Red Bull remains coy about its chances of instant success, with Dutch superstar driver Max Verstappen digressing that he doubts they will be challenging for race wins off the bat. Red Bull will also reveal more updates to the car when it hits the tarmac later tonight, perhaps confirming that Red Bull is still in the development phase of the new car.
After an encouraging week of testing, Williams hopes to dramatically improve on last years results, and is aiming to not only overtake Force India this year, but challenge for third place in the constructors championship.
McLaren however is looking increasingly vulnerable, with significant reliability and electronic issues coming into the opening round. After a challenging testing phase in Barcelona, McLaren will be likely battling too many of its own internal battles to challenge for a high championship position.
This, of course, is all team speculation, with the true performance of every squad set to be revealed during the three practice sessions taking place before qualifying, and finally the race, on Sunday.

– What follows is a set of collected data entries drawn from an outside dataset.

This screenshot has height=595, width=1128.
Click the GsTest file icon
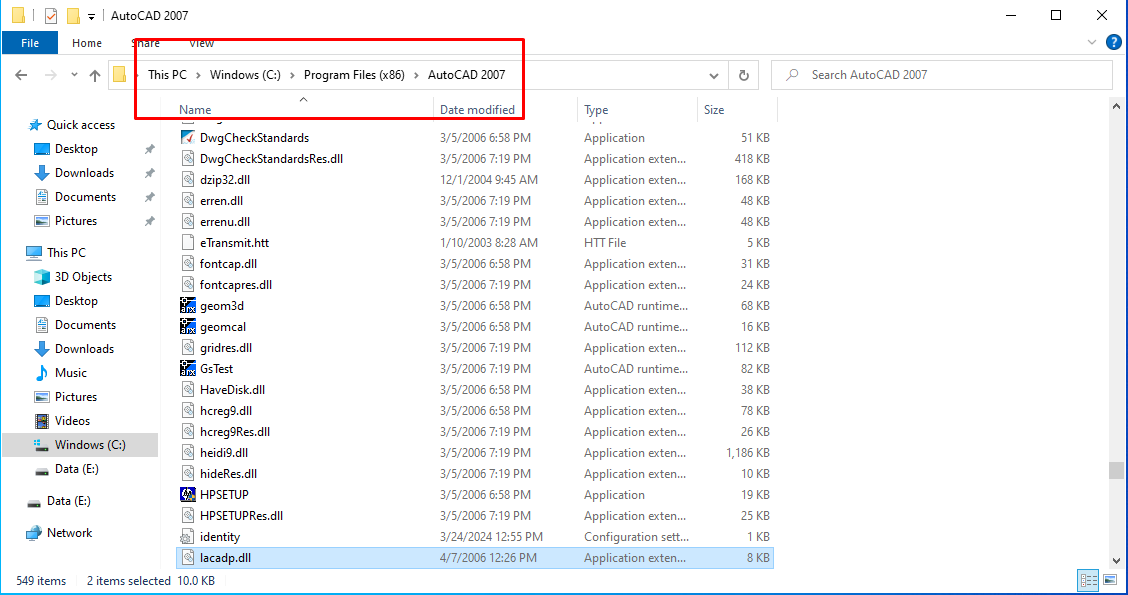pyautogui.click(x=188, y=369)
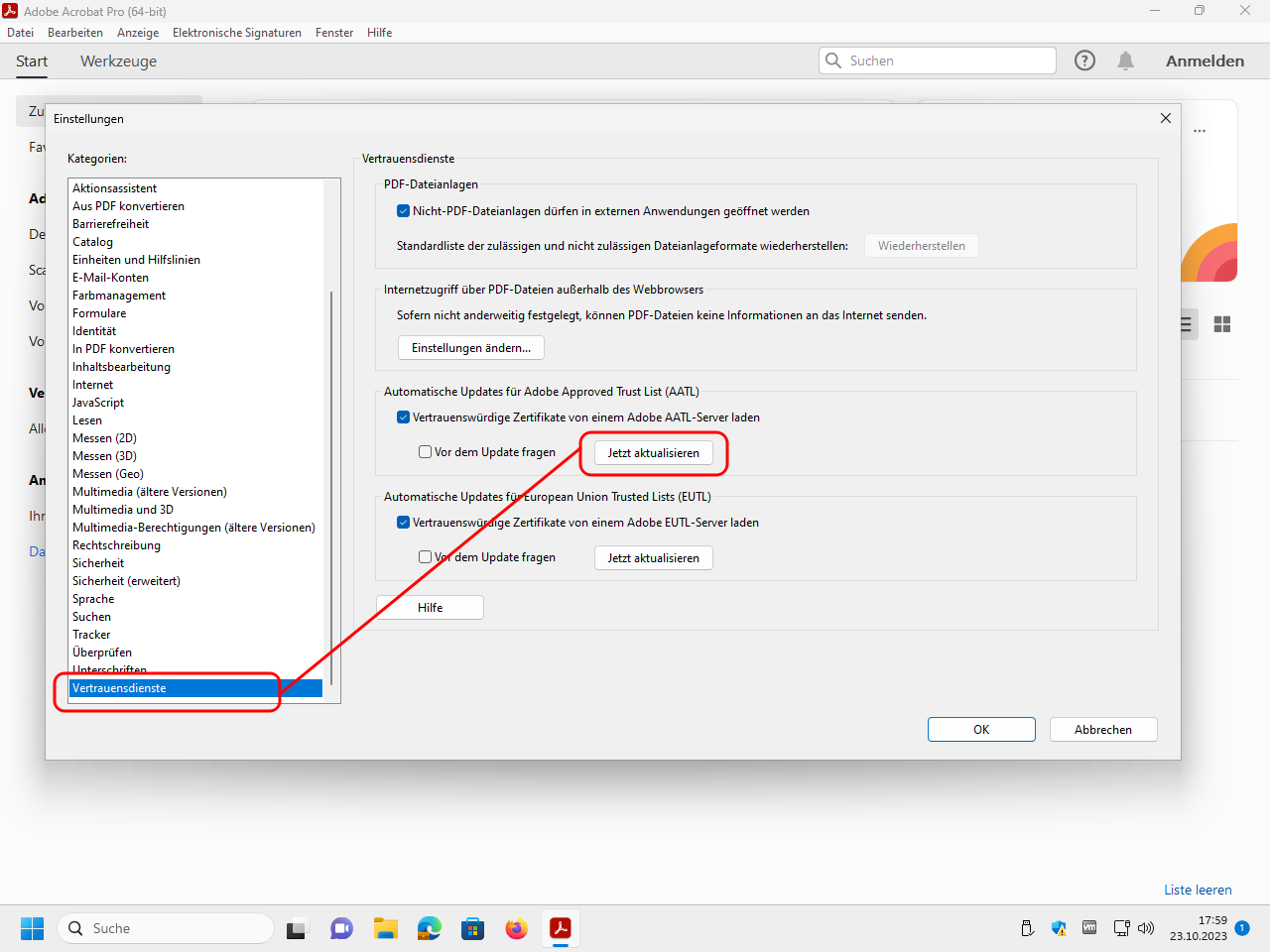
Task: Click the category list scrollbar
Action: 331,486
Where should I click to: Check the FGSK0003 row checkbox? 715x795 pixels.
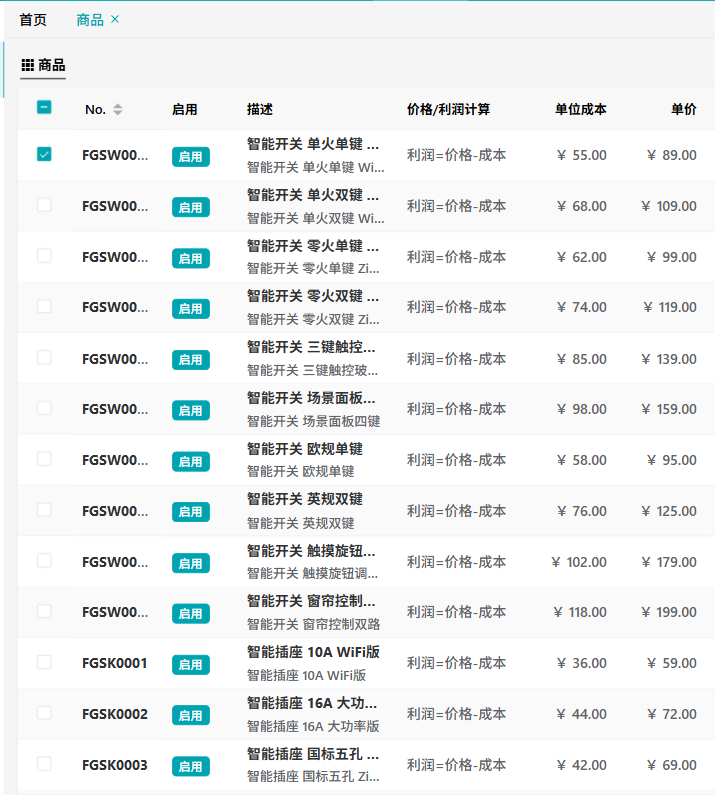(44, 764)
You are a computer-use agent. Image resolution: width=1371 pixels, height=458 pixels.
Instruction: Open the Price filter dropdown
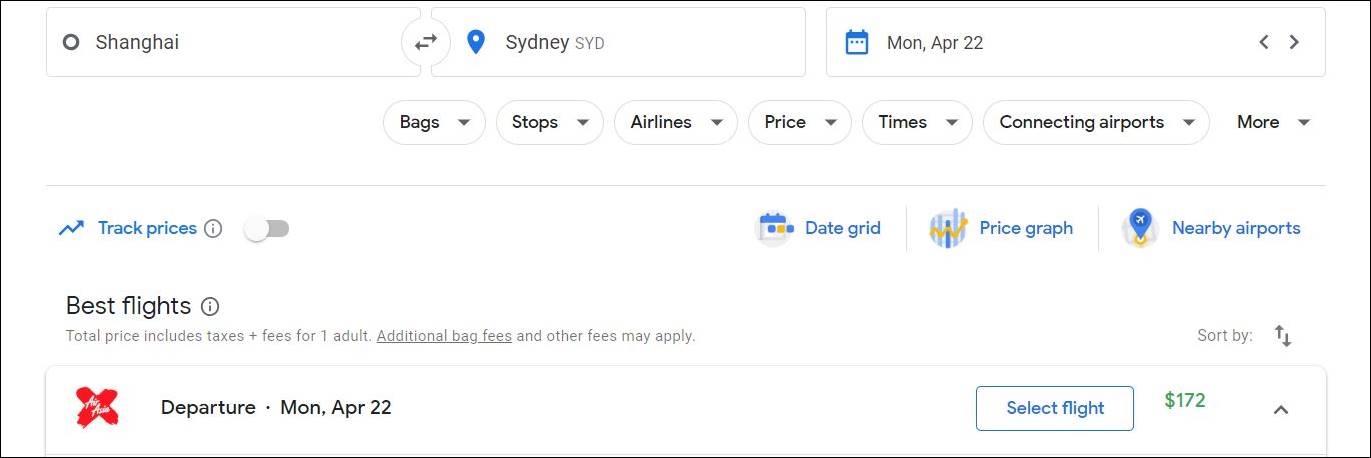(x=800, y=122)
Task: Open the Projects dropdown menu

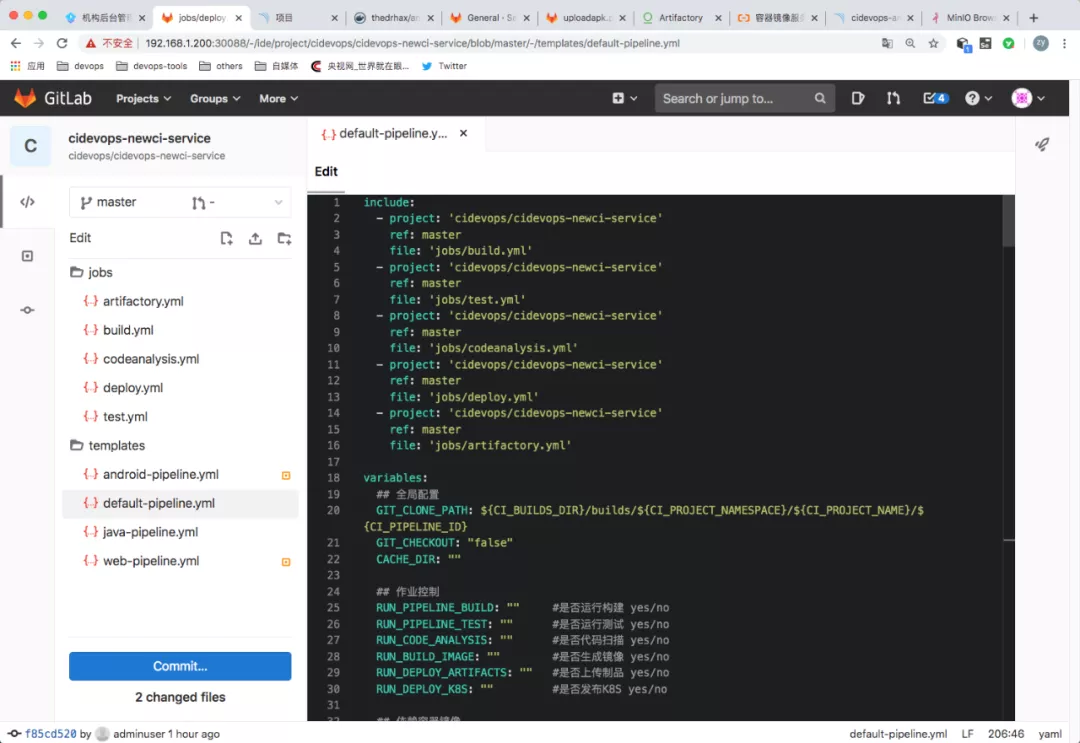Action: pyautogui.click(x=143, y=98)
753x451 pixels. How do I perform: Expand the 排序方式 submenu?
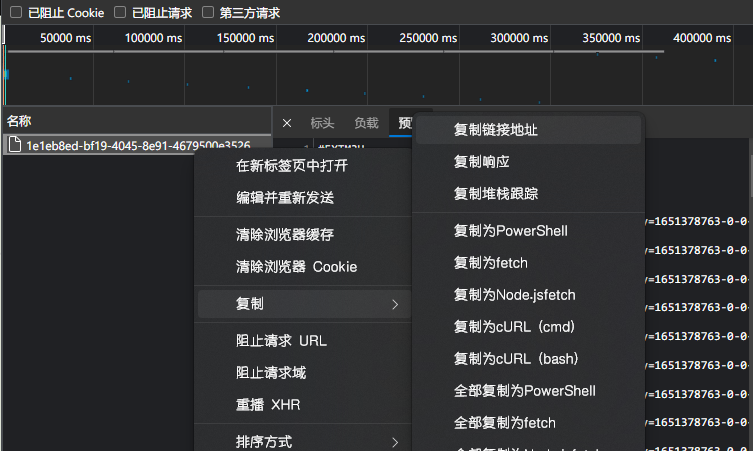[394, 442]
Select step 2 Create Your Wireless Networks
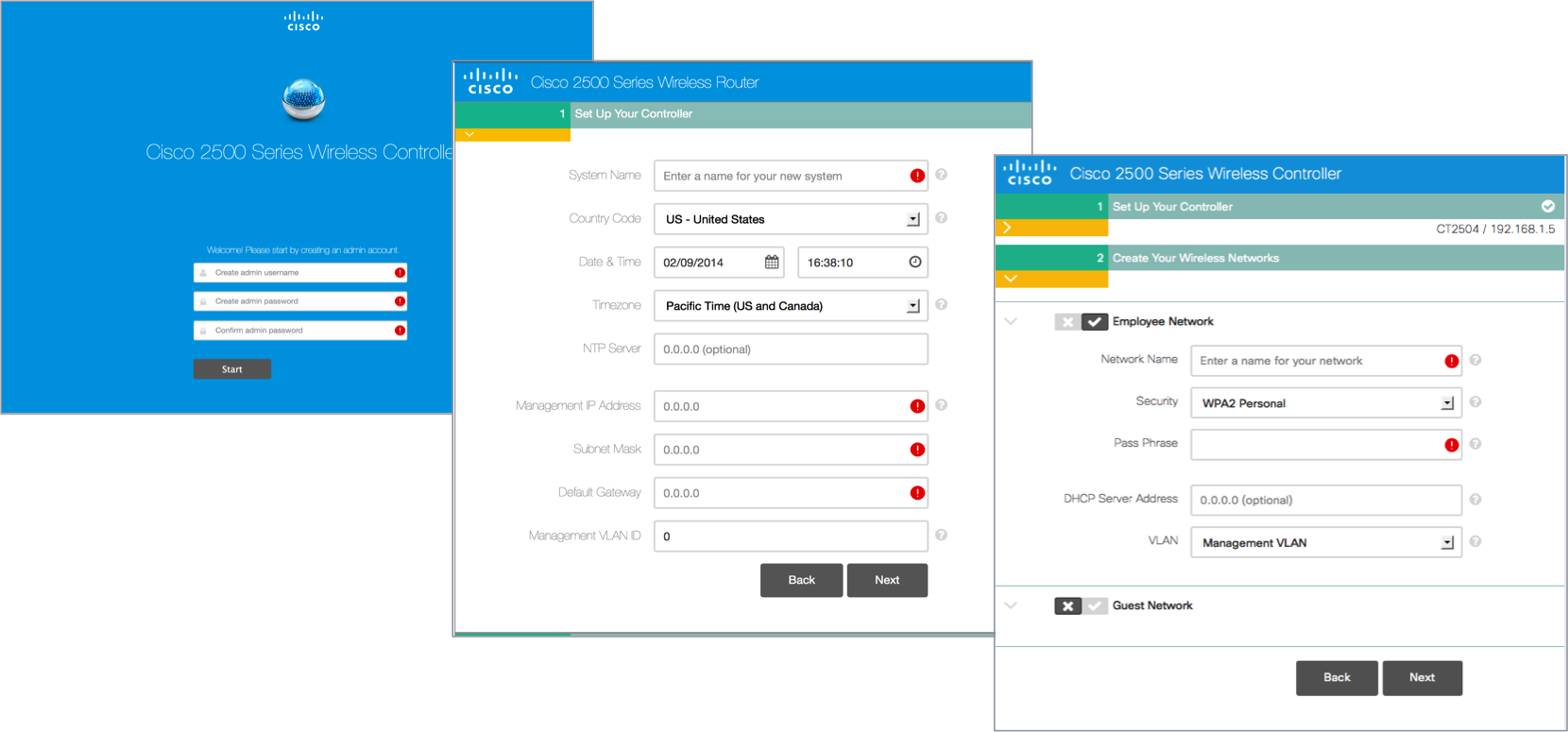 (x=1195, y=258)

Since 1996, Melbourne has hosted the inaugural round of the Formula 1 Grand Prix season (bar 2006, which was shifted due to Melbourne hosting the Commonwealth games). Run over 58 laps, the all-time lap record is held by Michael Schumacher with a time of 1:24.125, set in 2004.
Mercedes-Petronas has been dominant over the last three years, with last year’s winner Rosberg trading wins with teammate Lewis Hamilton in 2015. In 2016, the fastest lap was made by Daniel Ricciardo, setting a time of 1:28.997, lapping the track at an average speed of 132mph.
With a warm climate in late March, Melbourne’s changeable weather can bring heavy rain, although this year the forecast promises dry racing to really test out the new tyres.
The Track: Albert Park, Melbourne
Late summer in Melbourne is the perfect time of year for a beer in Albert Park. The fact there is also a Formula 1 race going on sweetens the deal, perhaps explaining why the Australian round is always so popular with teams and drivers.
Based around a unique combination of public roads and dedicated track surface, Albert Park sits just south east of Melbourne’s central business district. The track loops around the Albert Park lake and golf course, and is both fast and technical. Lacking any major elevation change, overtaking can be tricky, but brave moves are possible, promoting a generally eventful race.
Pole Position is as crucial as usual on a city circuit, but thanks to a couple of good overtaking points the race doesn’t usually end up in a carriage ride like Monaco or Valencia.
As a prior, consistent race-goer, Melbourne is a brilliant F1 race to see due not only to the track and its facilities, but also the closeness that spectators can get to the rack limits.
With the increased volume of the cars this year, the joy of crossing a track bridge with an F1 car passing underneath might well be as awesome as it was in times past; it used to feel like you were in an exhaust plume tunnel during a NASA rocket launch.
Add to this the close proximity of great bars and restaurants, as well as the world’s best coffee, a Formula One round scarcely gets better all year.
- Jordan Katsianis
Formula 1 2017 teams and drivers
The big news here is Mercedes AMG Petronas, which didn't exactly see Rosberg's departure coming and suddenly had to find someone to replace him. That someone turned out to be Finn, Valtteri Bottas, who impressed in his previous role as Massa's teammate at Williams.
Massa, who had himself retired, was brought back to Williams and will be partnered with Canadian driver Lance Stroll.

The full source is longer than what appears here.